Nuclear Spin Diffusion Induced by Paramagnetic Impurities in Nonconducting Solids

Abstract

It is shown that paramagnetic impurities can induce nuclear spin diffusion in nonconducting solids. The component of the impurity spin along the external magnetic field (assumed to be the $z$ axis), because of its interaction with the lattice, fluctuates. The resulting spectral intensity of the magnetic moment has components at all frequencies.

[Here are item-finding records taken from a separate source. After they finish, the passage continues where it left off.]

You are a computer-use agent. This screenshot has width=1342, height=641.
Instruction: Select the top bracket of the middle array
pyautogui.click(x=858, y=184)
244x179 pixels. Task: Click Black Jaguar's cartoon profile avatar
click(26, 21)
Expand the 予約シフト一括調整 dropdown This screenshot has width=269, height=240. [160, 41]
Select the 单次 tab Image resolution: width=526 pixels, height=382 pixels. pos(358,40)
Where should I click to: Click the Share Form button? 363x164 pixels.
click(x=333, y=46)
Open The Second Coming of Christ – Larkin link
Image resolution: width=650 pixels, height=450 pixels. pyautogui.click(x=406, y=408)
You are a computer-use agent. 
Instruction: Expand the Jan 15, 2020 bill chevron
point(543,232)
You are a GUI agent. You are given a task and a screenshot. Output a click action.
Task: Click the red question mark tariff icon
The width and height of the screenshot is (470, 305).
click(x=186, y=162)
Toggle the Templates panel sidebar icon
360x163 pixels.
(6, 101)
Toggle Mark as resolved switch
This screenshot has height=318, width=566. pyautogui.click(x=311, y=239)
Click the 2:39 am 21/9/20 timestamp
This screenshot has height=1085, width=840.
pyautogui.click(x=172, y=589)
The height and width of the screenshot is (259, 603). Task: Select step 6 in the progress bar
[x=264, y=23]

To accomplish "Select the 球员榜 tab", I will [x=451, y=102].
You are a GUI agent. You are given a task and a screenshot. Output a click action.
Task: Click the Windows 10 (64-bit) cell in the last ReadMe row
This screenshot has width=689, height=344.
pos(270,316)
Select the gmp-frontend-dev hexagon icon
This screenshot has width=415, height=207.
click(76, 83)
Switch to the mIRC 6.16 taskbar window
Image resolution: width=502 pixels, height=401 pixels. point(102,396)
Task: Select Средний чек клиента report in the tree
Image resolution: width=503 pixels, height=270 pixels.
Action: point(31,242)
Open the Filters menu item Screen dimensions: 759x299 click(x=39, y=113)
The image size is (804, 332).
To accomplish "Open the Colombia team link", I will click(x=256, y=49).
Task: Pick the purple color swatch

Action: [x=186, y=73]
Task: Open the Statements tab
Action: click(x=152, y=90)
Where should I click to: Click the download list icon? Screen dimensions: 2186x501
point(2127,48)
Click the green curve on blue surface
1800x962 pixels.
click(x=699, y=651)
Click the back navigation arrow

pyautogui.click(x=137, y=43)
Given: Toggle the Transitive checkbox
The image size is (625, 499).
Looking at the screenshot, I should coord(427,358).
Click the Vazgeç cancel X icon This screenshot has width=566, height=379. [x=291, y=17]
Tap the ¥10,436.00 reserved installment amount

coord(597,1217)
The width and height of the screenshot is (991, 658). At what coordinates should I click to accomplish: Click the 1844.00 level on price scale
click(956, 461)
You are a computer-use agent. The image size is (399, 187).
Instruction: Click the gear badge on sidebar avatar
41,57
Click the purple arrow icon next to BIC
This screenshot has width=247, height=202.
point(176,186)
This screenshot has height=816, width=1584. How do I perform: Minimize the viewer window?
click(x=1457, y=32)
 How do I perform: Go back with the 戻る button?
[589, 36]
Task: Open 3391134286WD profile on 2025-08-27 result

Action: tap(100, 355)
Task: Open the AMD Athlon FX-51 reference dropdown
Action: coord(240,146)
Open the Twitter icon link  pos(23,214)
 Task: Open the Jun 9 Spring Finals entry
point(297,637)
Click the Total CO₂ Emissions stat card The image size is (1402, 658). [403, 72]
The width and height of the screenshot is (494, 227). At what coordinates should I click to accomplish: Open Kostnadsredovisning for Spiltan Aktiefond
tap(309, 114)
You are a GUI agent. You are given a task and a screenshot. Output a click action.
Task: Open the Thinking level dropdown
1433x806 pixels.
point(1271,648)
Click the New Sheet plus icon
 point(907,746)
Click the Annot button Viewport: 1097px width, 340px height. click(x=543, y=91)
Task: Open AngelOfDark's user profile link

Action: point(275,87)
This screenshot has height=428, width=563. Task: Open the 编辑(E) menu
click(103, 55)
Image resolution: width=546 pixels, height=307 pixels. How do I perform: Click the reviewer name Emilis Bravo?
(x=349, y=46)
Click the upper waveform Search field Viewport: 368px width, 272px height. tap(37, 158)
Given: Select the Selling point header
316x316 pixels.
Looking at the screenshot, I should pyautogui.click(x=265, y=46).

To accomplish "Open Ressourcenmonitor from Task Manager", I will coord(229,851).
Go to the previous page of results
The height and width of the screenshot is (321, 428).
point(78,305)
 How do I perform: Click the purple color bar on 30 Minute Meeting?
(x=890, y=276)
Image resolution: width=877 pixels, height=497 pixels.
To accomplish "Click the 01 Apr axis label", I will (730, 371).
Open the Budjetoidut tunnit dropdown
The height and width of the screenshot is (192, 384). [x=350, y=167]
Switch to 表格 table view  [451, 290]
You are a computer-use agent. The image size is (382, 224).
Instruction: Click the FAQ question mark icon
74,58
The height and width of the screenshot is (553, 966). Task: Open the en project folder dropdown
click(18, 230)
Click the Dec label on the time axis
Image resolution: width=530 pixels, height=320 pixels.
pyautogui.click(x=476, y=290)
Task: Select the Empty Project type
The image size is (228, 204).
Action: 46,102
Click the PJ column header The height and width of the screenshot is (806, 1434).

The component at zero frequency creates a static magnetic field which is different at two neighboring nuclei, thereby splitting the levels $|\frac{1}{2},-\frac{1}{2}〉$ and $|-\frac{1}{2},\frac{1}{2}〉$, where the first and second quantum numbers refer, respectively, to the $z$ components of two neighboring spins. These are exact two-spin eigenfunctions if the interaction of the nuclear spins is neglected. When this is taken into account, the correct eigenfunctions to first order are ${\psi }_1=|\frac{1}{2},-\frac{1}{2}〉+\epsilon |-\frac{1}{2},\frac{1}{2}〉$ and ${\psi }_2=|-\frac{1}{2},\frac{1}{2}〉-\epsilon |\frac{1}{2},-\frac{1}{2}〉$, where $\epsilon$ is a small number. The Fourier component of the impurity spin at the frequency corresponding to the energy difference of ${\psi }_1$ and ${\psi }_2$ causes transitions between these states. This is a spin-diffusion process because $\epsilon$ is small. This means that Bloembergen's differential equation for nuclear spin-lattice relaxation in nonconducting solids must be generalized to include nuclear spin diffusion inside the critical radius.